Mr Smith, of Waterfront Auckland, said Aucklanders got a feel for Shed 10 during the world cup, but had not seen upstairs which has been stripped of later additions and brought back to its original scale.
"The timber floors we understand to be matai are really dense, heavy, big scale and they have just come up beautifully. Then you have got these roof trusses which are this beautiful steel, rusty and give a feel the shed has been here for a long time," he said.
Mainzeal project manager Greg Ford said it was a challenging but fun project working on a part of Auckland's heritage where discoveries happened all the time.
These have included 1940s cartoons, and pulling up tongue and groove floorboards to discover the names of merchant companies stencilled on to the original matai beams.
Mainzeal started work last September and the construction company is scheduled to finish in mid-April.
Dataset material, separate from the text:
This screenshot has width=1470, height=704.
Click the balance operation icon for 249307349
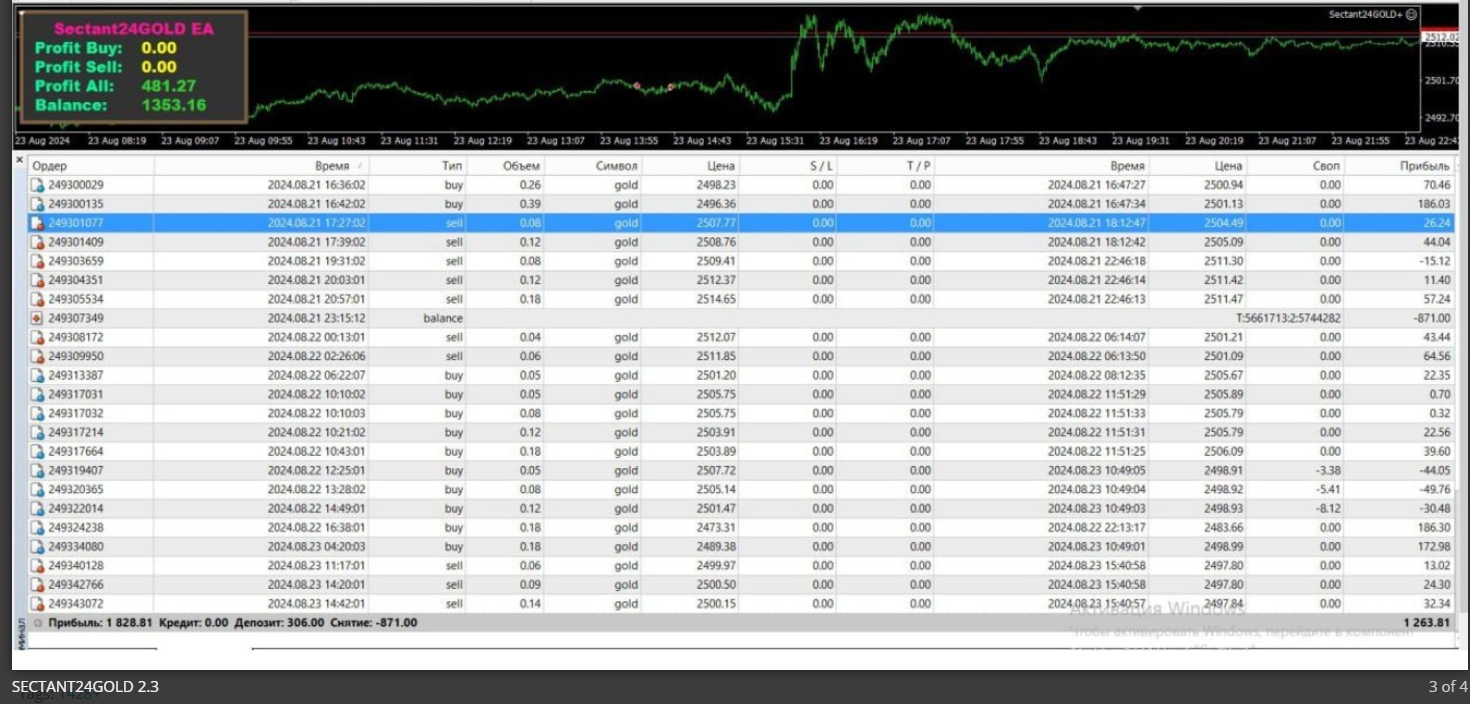38,318
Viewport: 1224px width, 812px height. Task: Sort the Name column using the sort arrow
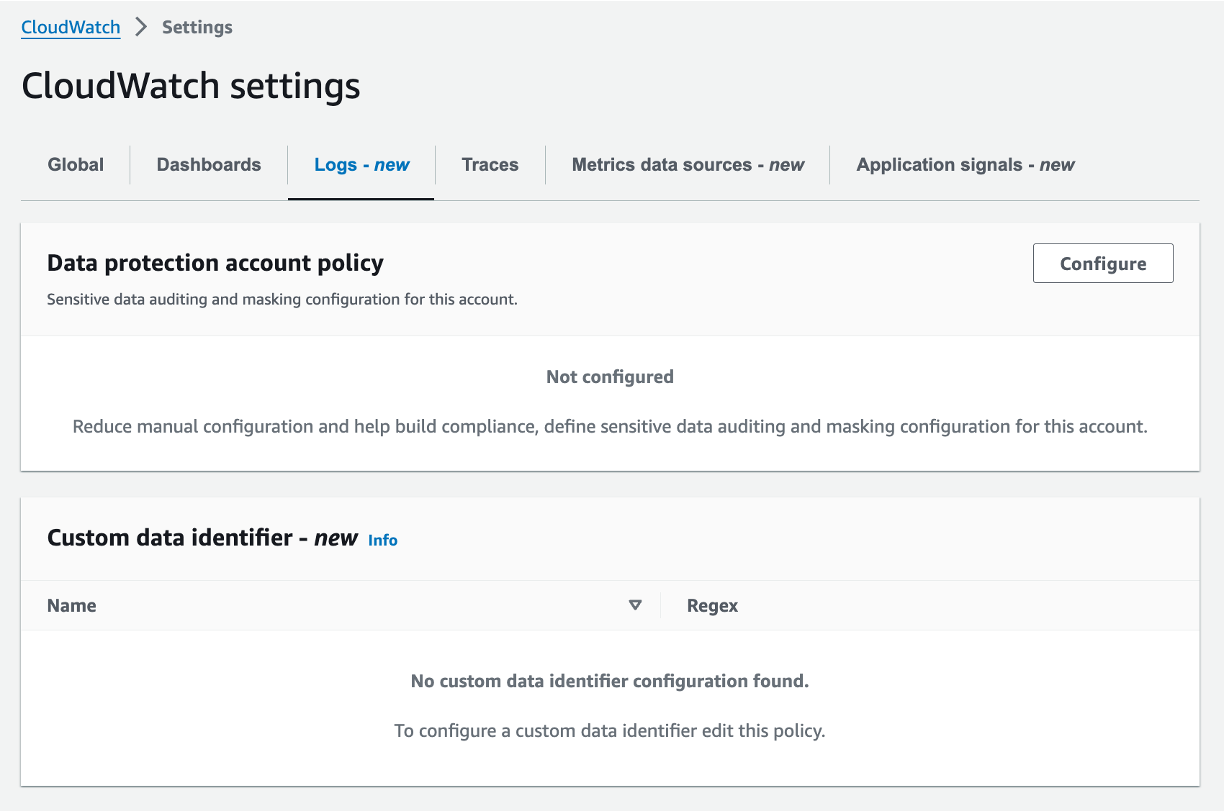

Waterfront Auckland is planning a public open day.
At the southern end of Shed 10, a 4.7m by 4.7m bay window is being installed in which a 3m waka carved from puriri will be suspended.
The southern end is being turned into a modern entrance foyer with a staircase and lift to the first floor, designed to complement but not mimic the old.
The design serves dual purposes as a cruise ship terminal and an events space for fashion shows, exhibitions, concerts and functions.
The building has a capacity for 3000 people.
• One of five double-storeyed cargo sheds built on Queens Wharf between 1909 and 1914.
• At 94.5m long and 24.4m wide it is nearly the size of a rugby field.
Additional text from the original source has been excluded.